Однажды, отработав положенные часы, зашла я в троллейбус, и дремавшая на переднем сиденье старушка встрепенулась вдруг и воскликнула: «Ой, как от нее приятно пахнет! Вы только посмотрите, как приятно от нее пахнет!» Ну да, запах ладана и восковых свечей следовал за мною повсюду. Но я не об этом.

Каждое утро, отперев киоск, я выносила и ставила перед окошком кружку для пожертвований, объемистую, литров на десять, на длинных жиденьких ножках. Она была заперта внушительным замком, ключ хранился у церковного старосты, так что доступа к ее недрам я не имела. Вот и в то хмурое зимнее утро я, тоже хмурая и какая-то сонно-зимняя, отперла киоск. Не положивши связку ключей, взялась тою же рукой, что ключи держала, за верхнее ушко кружки… да и уронила ключи в приветливо распахнутую щель.

Что делать? Заволокла обратно неуклюжую эту ногастую кружку, опрокинула ее и ну трясти. Обогнав бумажные купюры, с веселым звоном посыпались на бетонный пол монеты. И ключи было показались. Тогда я взяла линейку и…
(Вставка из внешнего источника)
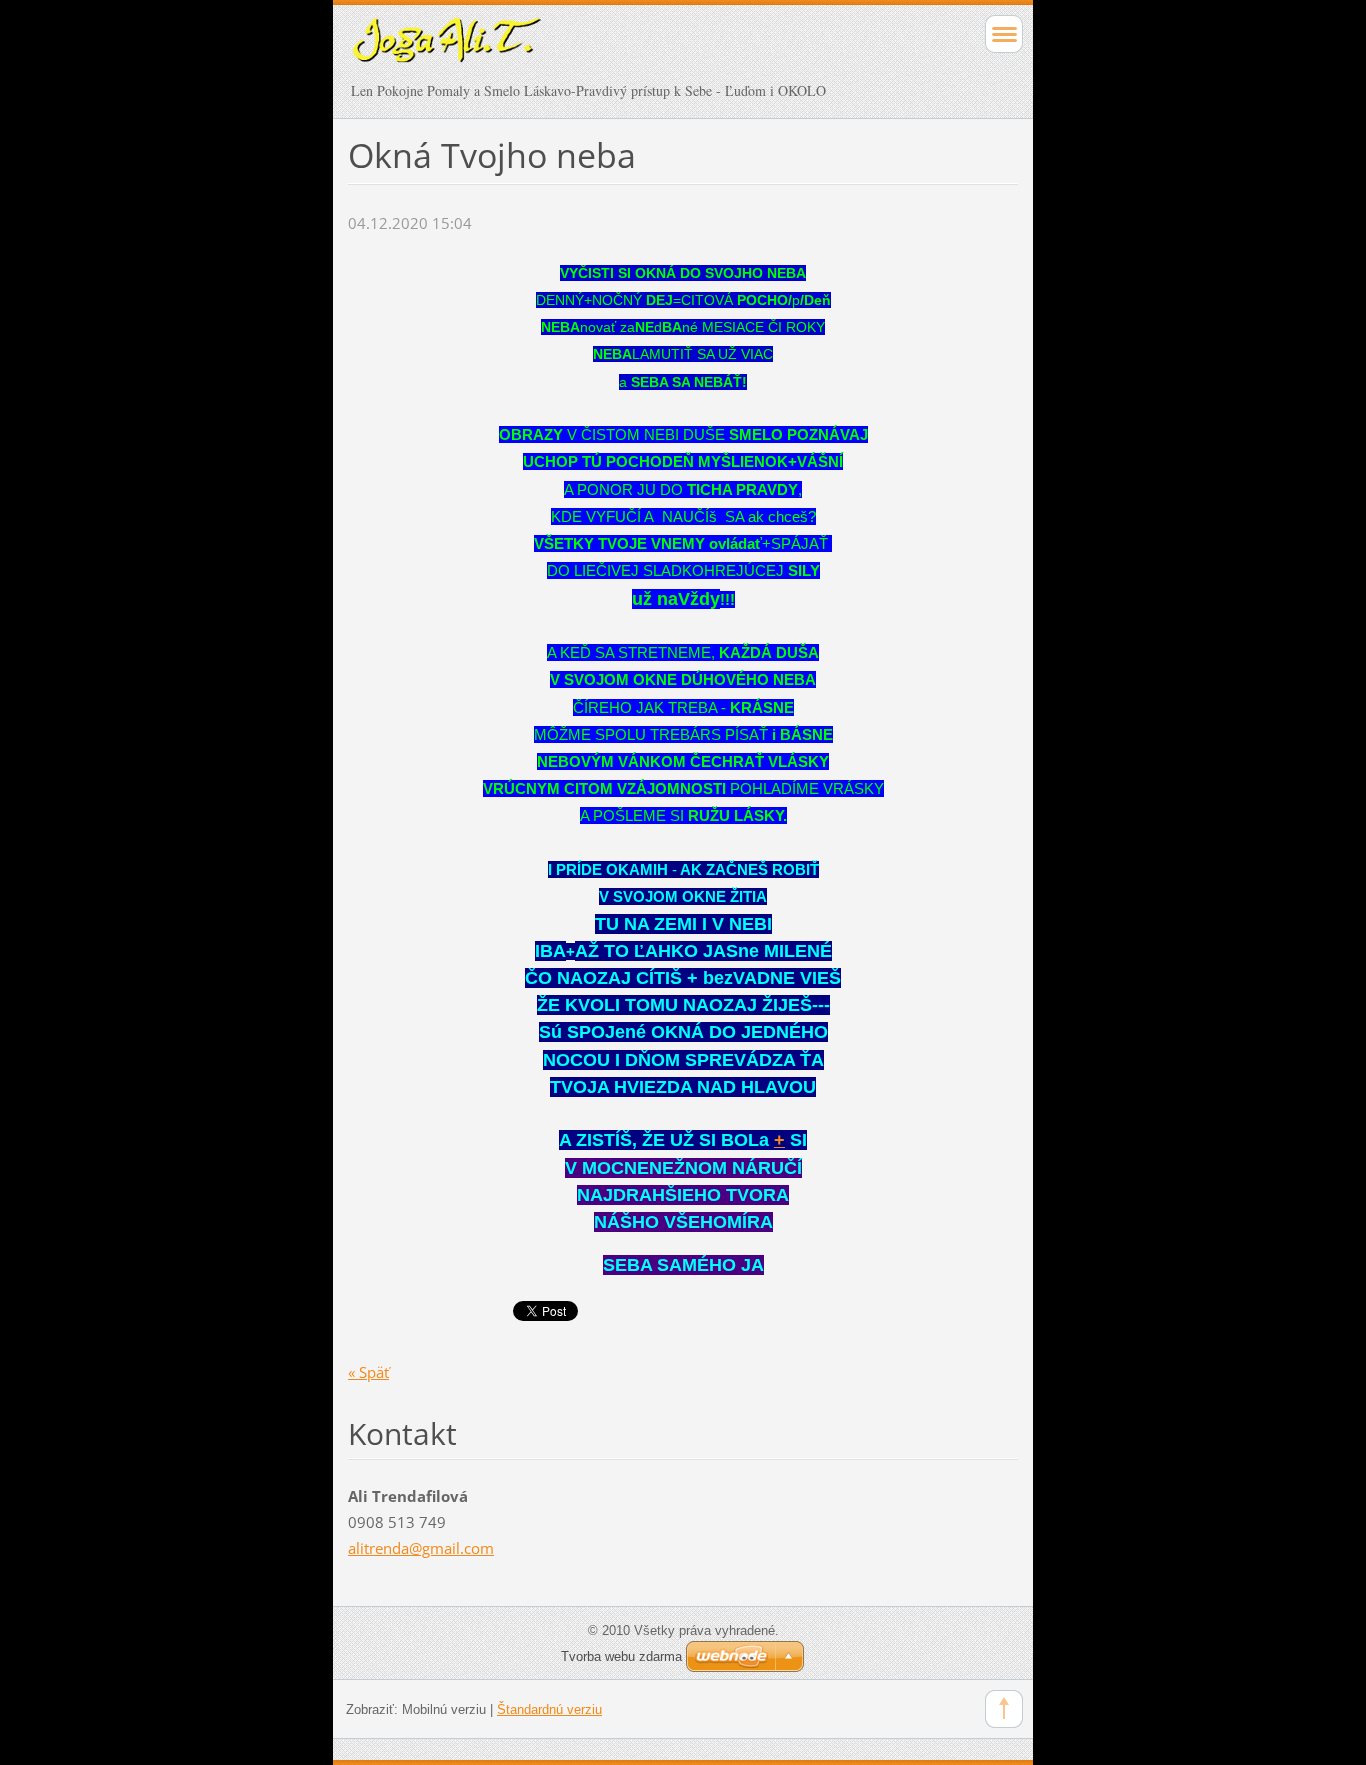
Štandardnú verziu (549, 1709)
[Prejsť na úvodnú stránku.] (616, 50)
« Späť (368, 1372)
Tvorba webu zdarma (621, 1656)
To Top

«Здравствуйте, Ольга Петровна! Что это вы делаете?..» В окошке, ласково и понимающе улыбаясь, возникла сотрудница больницы, кастелянша – морщинистое лицо, желтоватые букли и ехидная улыбка – категорически не верующий человек, убежденная социалистка.

Что, ну что еще она могла подумать?..

Я подняла к ней красное от натуги лицо, пролепетала что-то об упавших ключах… Вышло не очень убедительно.

Вообще она хорошо ко мне относилась, эта старая женщина, всю жизнь проработавшая в больнице. Я подружилась с ее правнучкой, вместе, голова к голове, мастерили мы с девочкой картинки из засушенных цветов и листьев. Там у меня целый гербарий был с весны засушен меж кипами газет.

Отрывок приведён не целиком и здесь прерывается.